Answer: I was raised in a Roman Catholic home, and my parents and
teachers taught me the fear of God, for which I will always be
grateful. My country, Malta, is intensely Roman Catholic, with well
over 95% of the population being Catholic. I was thoroughly indoctrinated
in the Catholic religion since infancy. Sunday mass and daily rosary were
obligatory in my family, and I happily attended mass on most days of the
week before school. I was proud and sure of my religion.
All that was about to change unexpectedly when I was completing my
secondary education in the Catholic seminary. One day my brother came home
and told me that we are justified by faith and not by works. Later on I
found out that he had met some Evangelical Irish tourists earlier that
week and that they had convinced him about their religion.
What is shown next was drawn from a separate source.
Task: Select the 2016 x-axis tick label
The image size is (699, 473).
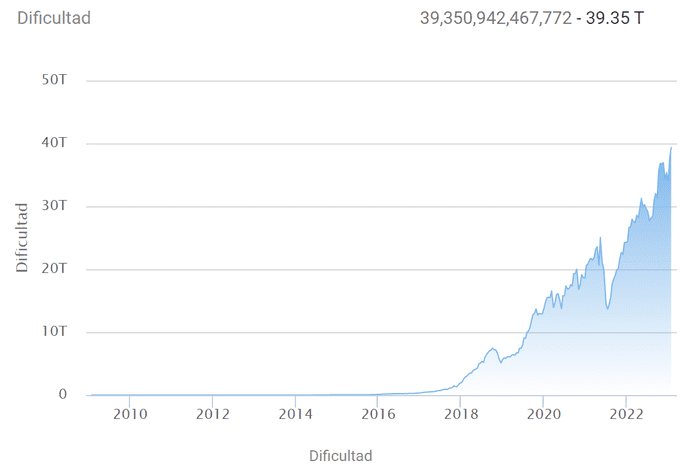Action: (377, 414)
I defended the Catholic teaching with much zeal. I remember arguing
that faith must be accompanied by good works, the solid evidence
of true faith. (Little did I know at the time that that was not what the
Catholic Church teaches, but that good works actually increase and
preserves the person's righteousness on the basis of which he would be
justified at the end).
For two years I studied the Catholic Bible because I wanted to bring my
brother back to "the true Church." I also sought the assistance of my
spiritual director and several priests. I wanted to show him that the Catholic
teaching is biblical. Slowly however, I begun to realize that many of the
Catholic dogmas are not clearly taught in the Bible, or even worse, some
seemed to contradict Scripture.
More importantly, I begun to feel the burden of personal sin and the frustration
of trying to merit salvation by religion. This had become more than a
religious controversy. It became a matter of life and death! I
found peace after reading the Gospel of John. When I finished the book, I
asked myself: What is the main purpose of the writer? The answer was
simple and apparent, and yet absolutely wonderful. God the Father wants me to
believe in His Son and in believing I would have eternal life!
Of course I already "believed" in Jesus. But I also believed
in Mary, in the sacrifice of the Mass, in confession to a priest and
penance, in purgatory, in myself and my good works by which I was expected
to merit eternal life. By God's grace I realized that salvation is not what I
do, or what the church does for me, or what Mary or the saints do.
Salvation is of the Lord ALONE. I tossed away all these clutches, and I
rested by faith on the Rock of my Salvation, the Lord Jesus Christ. Now I
know what it means to believe on the Son. And I know that I have eternal
life. Praise God!
Eventually I reluctantly left the Roman Catholic Church because I could
not remain a member of an institution that teaches a different way of
salvation than what is taught in the Scriptures. In a very real sense my
heart remains with Roman Catholics because I am a debtor to them. My
desire is to share the Gospel of the Scriptures - let us keep what is holy
and true in the Catholic religion, but let us not be afraid to clean the
house of the erroneous traditions that have accumulated through the years.